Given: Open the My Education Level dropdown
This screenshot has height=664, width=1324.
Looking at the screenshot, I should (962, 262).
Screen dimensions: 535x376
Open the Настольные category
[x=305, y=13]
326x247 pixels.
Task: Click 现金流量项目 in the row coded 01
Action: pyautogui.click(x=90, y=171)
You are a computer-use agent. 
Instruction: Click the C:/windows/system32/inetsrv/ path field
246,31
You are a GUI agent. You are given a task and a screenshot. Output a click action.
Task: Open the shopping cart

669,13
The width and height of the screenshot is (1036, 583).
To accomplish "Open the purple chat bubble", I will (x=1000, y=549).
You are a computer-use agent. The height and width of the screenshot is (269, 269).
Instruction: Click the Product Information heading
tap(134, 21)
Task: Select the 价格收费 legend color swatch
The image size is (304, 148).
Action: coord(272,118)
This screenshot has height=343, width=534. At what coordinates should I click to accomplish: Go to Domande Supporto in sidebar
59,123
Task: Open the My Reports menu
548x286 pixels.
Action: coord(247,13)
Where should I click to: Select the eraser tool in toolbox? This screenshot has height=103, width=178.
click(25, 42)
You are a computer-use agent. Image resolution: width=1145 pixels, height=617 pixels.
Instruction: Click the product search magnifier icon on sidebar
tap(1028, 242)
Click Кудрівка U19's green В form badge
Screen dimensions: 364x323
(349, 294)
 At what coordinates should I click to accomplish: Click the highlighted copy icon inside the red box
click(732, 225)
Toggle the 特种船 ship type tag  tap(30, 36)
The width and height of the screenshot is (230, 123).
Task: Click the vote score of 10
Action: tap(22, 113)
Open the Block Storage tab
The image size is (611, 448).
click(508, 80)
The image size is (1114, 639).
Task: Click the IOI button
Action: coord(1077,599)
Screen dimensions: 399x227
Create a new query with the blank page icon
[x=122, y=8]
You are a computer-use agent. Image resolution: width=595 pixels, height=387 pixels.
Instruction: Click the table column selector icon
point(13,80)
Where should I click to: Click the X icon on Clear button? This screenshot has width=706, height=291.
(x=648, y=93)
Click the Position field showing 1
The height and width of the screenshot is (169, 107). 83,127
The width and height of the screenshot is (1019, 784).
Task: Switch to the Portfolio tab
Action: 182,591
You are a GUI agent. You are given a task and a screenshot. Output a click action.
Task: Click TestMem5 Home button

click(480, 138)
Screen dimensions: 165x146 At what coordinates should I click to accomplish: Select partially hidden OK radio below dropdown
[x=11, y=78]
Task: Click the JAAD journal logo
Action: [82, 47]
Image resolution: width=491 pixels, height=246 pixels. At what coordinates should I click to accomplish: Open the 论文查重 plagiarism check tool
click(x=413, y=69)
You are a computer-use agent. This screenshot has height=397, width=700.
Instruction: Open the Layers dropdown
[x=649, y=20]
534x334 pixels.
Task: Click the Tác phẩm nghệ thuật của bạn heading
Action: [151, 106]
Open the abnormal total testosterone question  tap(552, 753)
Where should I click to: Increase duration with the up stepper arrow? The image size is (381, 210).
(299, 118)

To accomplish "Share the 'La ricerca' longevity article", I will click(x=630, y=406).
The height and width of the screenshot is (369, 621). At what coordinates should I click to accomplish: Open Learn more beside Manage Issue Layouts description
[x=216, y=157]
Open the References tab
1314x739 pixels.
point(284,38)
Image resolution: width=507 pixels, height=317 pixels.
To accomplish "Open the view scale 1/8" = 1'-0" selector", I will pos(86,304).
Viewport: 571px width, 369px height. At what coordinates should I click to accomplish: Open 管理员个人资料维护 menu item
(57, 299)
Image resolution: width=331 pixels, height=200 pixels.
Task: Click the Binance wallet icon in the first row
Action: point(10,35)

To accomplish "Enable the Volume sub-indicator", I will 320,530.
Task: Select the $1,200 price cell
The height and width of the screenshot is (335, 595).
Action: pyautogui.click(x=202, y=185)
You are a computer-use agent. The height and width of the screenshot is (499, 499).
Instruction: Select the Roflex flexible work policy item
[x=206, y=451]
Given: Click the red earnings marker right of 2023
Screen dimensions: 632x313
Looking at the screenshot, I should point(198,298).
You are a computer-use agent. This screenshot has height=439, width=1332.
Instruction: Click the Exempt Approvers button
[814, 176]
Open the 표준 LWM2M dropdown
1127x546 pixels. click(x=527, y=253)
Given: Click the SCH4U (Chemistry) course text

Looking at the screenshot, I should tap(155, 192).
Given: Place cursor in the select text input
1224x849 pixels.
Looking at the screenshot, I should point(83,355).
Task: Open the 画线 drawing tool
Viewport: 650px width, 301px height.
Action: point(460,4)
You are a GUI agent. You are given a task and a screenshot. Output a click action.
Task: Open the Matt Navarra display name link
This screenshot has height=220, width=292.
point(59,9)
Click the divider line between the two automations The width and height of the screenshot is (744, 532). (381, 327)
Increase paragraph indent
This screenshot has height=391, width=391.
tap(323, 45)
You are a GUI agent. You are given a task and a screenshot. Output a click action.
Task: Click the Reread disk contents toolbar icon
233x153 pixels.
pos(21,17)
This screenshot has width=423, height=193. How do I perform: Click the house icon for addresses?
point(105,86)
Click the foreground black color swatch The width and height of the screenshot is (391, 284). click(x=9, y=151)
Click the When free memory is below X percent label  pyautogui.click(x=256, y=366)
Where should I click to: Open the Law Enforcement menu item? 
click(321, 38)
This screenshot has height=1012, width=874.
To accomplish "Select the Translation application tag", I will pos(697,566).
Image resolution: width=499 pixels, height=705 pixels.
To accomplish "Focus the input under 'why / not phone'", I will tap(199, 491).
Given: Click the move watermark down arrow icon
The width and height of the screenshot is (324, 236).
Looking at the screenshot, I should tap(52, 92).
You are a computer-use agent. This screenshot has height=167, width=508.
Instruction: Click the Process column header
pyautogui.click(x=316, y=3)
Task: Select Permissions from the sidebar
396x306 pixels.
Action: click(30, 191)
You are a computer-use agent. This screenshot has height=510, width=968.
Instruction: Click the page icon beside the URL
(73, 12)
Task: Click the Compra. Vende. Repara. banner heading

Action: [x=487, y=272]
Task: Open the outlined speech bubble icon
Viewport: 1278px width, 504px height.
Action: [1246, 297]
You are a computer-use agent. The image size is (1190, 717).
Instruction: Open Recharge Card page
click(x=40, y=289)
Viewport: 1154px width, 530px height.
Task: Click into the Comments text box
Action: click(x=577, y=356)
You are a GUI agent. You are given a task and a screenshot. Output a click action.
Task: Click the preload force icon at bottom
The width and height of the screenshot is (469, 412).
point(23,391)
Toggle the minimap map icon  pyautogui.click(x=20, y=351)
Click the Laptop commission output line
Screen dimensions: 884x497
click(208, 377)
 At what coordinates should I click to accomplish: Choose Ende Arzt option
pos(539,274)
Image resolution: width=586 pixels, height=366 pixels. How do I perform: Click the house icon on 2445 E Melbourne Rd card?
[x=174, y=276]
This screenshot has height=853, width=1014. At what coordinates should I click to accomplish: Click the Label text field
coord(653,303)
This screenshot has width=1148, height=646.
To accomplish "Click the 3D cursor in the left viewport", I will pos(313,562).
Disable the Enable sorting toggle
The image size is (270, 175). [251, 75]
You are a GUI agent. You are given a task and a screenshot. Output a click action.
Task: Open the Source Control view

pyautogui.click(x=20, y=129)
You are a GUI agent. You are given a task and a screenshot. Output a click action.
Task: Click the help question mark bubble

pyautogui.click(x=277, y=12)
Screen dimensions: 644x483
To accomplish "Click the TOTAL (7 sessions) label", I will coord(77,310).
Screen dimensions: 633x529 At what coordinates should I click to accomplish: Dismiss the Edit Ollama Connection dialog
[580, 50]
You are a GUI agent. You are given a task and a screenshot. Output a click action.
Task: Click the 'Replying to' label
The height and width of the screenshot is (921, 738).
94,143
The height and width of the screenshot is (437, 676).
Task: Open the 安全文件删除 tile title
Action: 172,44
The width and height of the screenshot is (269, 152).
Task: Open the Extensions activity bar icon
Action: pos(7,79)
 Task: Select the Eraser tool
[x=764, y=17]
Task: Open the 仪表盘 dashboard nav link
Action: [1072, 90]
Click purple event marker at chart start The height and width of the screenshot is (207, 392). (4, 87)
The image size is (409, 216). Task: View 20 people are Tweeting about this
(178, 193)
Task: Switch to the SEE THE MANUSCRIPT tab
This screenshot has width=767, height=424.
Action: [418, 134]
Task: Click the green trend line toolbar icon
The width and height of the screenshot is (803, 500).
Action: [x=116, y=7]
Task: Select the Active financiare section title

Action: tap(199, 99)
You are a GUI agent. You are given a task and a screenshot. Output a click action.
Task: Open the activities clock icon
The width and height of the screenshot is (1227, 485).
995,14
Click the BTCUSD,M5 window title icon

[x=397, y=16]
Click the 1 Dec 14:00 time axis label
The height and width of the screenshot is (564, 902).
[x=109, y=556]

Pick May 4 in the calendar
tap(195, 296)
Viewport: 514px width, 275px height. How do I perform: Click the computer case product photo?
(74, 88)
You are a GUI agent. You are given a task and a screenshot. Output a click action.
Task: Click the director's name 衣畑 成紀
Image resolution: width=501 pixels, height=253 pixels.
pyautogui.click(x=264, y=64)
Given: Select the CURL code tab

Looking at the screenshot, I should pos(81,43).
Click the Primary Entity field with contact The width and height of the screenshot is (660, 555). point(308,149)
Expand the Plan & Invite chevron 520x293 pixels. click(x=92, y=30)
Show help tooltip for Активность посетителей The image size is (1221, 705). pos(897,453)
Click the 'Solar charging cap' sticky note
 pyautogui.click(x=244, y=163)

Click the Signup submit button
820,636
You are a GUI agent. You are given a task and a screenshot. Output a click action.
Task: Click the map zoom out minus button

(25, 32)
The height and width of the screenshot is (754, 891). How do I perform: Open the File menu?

★ ★ ★ ★ ★ ★ ★

* YOUR INSTRUCTIONS: Give again, exactly as written, every line from the first one above through the line that has "Open the Block Storage tab" in it.

* COMPLETED EXERCISE:
Given: Open the My Education Level dropdown
This screenshot has height=664, width=1324.
Looking at the screenshot, I should (962, 262).
Screen dimensions: 535x376
Open the Настольные category
[x=305, y=13]
326x247 pixels.
Task: Click 现金流量项目 in the row coded 01
Action: pyautogui.click(x=90, y=171)
You are a computer-use agent. 
Instruction: Click the C:/windows/system32/inetsrv/ path field
246,31
You are a GUI agent. You are given a task and a screenshot. Output a click action.
Task: Open the shopping cart

669,13
The width and height of the screenshot is (1036, 583).
To accomplish "Open the purple chat bubble", I will (x=1000, y=549).
You are a computer-use agent. The height and width of the screenshot is (269, 269).
Instruction: Click the Product Information heading
tap(134, 21)
Task: Select the 价格收费 legend color swatch
The image size is (304, 148).
Action: coord(272,118)
This screenshot has height=343, width=534. At what coordinates should I click to accomplish: Go to Domande Supporto in sidebar
59,123
Task: Open the My Reports menu
548x286 pixels.
Action: coord(247,13)
Where should I click to: Select the eraser tool in toolbox? This screenshot has height=103, width=178.
click(25, 42)
You are a computer-use agent. Image resolution: width=1145 pixels, height=617 pixels.
Instruction: Click the product search magnifier icon on sidebar
tap(1028, 242)
Click Кудрівка U19's green В form badge
Screen dimensions: 364x323
(349, 294)
 At what coordinates should I click to accomplish: Click the highlighted copy icon inside the red box
click(732, 225)
Toggle the 特种船 ship type tag  tap(30, 36)
The width and height of the screenshot is (230, 123).
Task: Click the vote score of 10
Action: tap(22, 113)
Open the Block Storage tab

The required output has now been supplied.